Thursday, Jan. 17, 2002 | 9:58 a.m.

Perchlorate, a rocket fuel booster found in Southern Nevada's drinking water, causes more harm to human health than scientists believed, a draft Environmental Protection Agency report says.

The EPA is preparing a risk assessment, the first step leading to a national limit of the chemical in drinking water. The process could take 10 years, EPA officials have said.

Scientists knew in the 1950s that perchlorate could cause thyroid cancer or slow growth in children. The chemical has been made by two companies in Henderson since 1952. Kerr-McGee Chemical Corp. is working with Nevada environmental officials to clean the chemical, a salt, out of local drinking water.

Perchlorate has been found in the Las Vegas Wash and Lake Mead.
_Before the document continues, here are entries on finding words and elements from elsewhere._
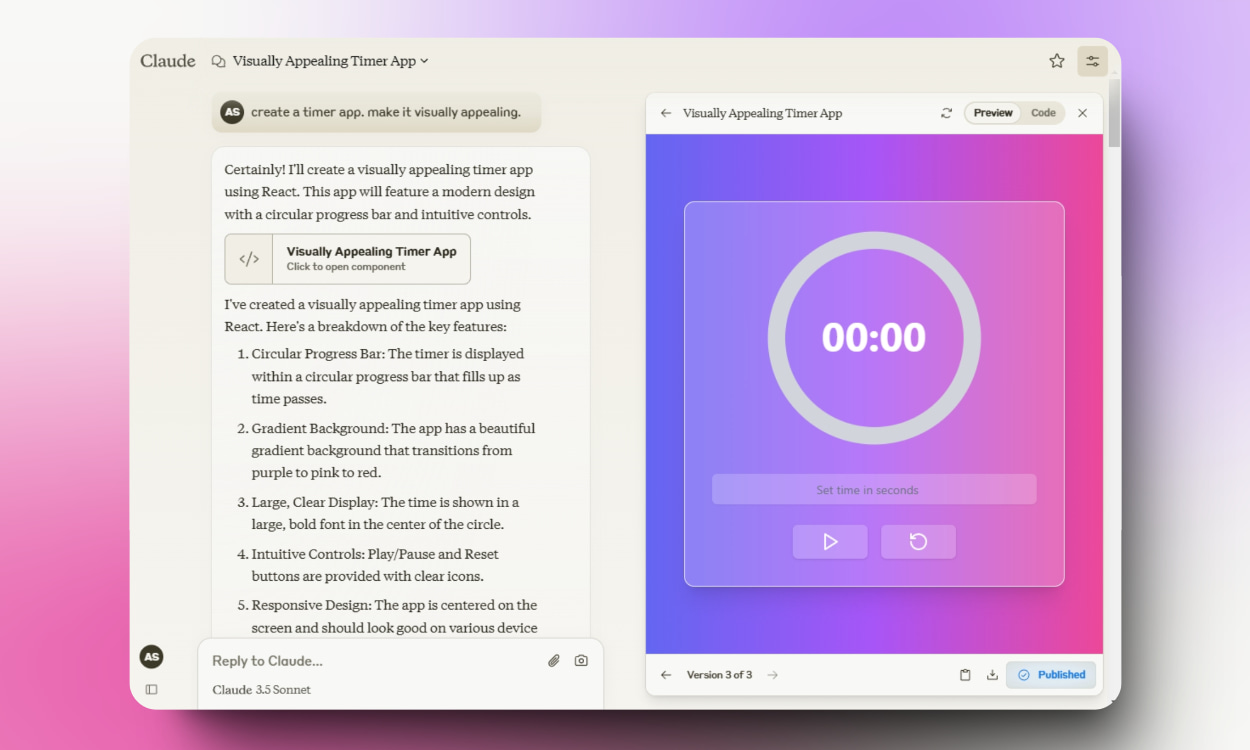Screen dimensions: 1250x750
Task: Star this conversation
Action: [x=1056, y=61]
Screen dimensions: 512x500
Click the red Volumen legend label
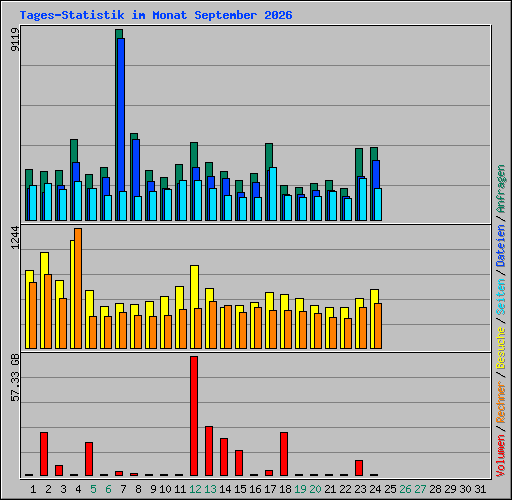click(501, 456)
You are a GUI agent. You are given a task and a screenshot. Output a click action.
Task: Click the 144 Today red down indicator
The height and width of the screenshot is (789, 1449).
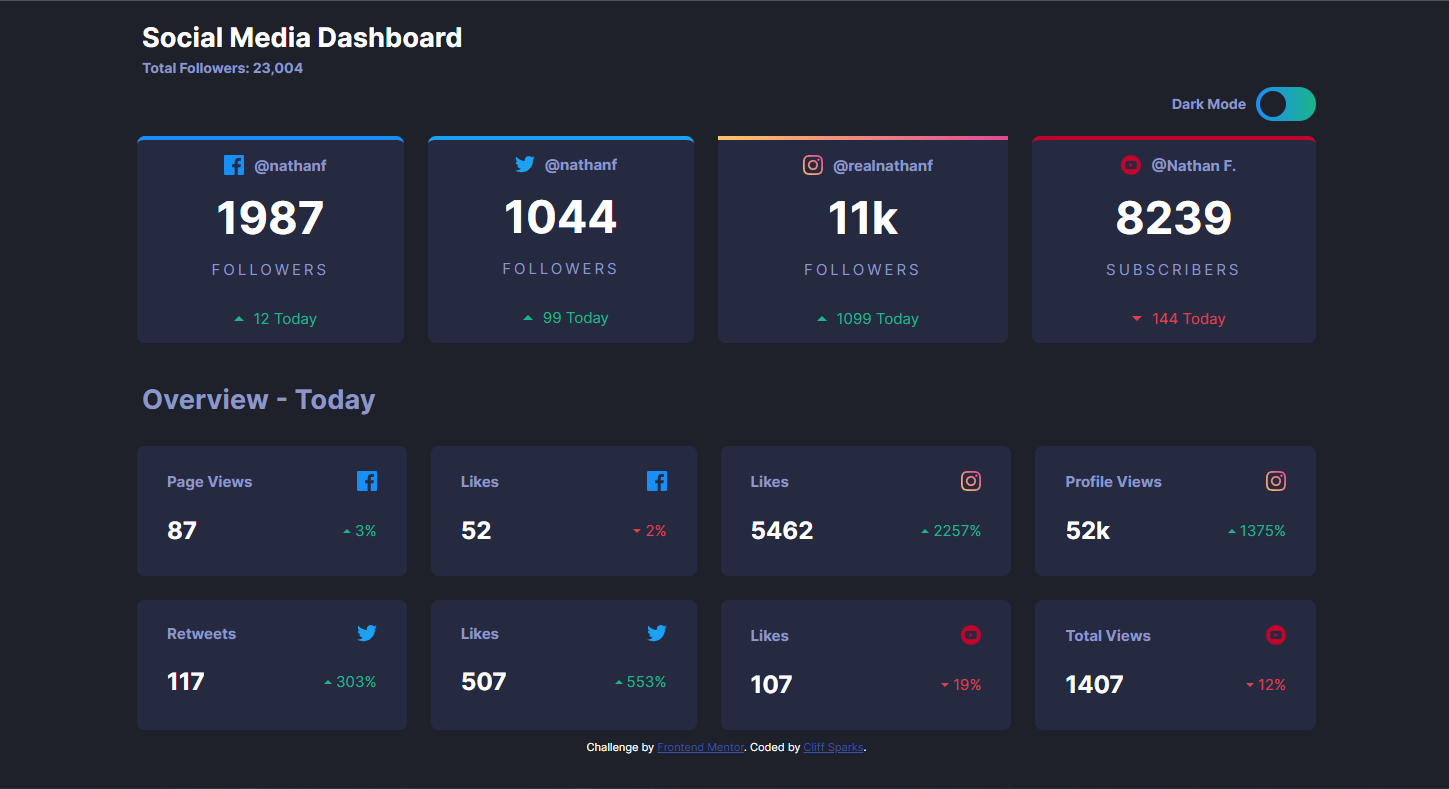(1178, 319)
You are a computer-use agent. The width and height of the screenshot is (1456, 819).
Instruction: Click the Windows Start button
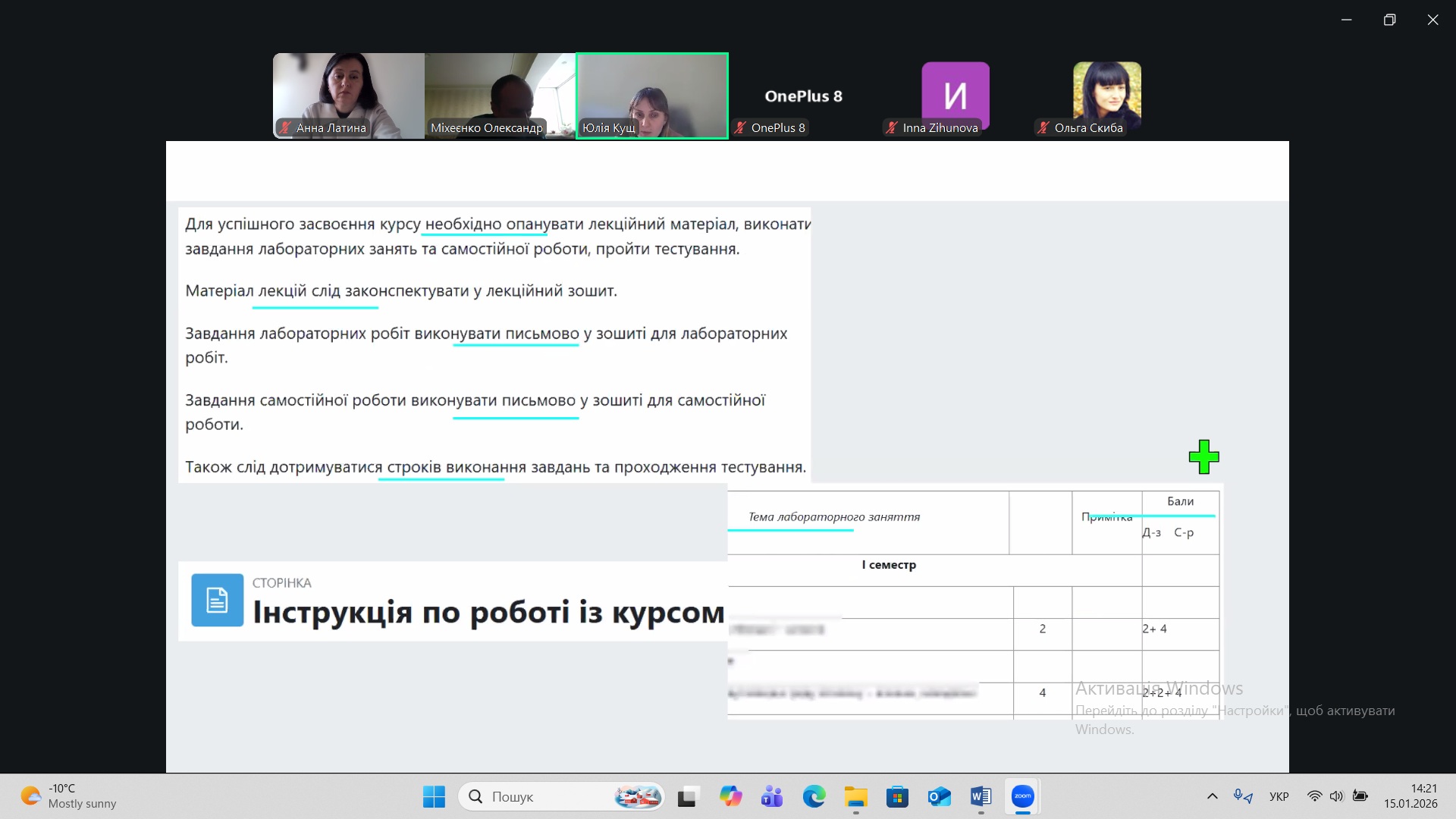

The highest level of the chemical recorded in local drinking water was 26 parts per billion in December 2000.

The Oakland, Calif., organization Environmental Working Group is suggesting a limit of 3.2 parts per billion, Bill Walker, an analyst for the group, said. That's equal to three drops of perchlorate in an Olympic-size swimming pool. The group analyzed the EPA's data in the draft report, Walker said.

The Environmental Working Group withdrew its analysis from public access last week after a request from EPA to do so.

Southern Nevada Water Authority officials had not seen the EPA's report or the environmental group's study, spokesman J.C. Davis said. The water authority found perchlorate at 14 parts per billion in December, he said.

Kerr-McGee Chemical Corp. has said it will begin this year removing most of the perchlorate from the Las Vegas Wash leading to Lake Mead, Davis said.

EPA spokeswoman Lisa Fasano said that the public may comment on the draft report until Feb. 11. It can be found at www.epa.gov.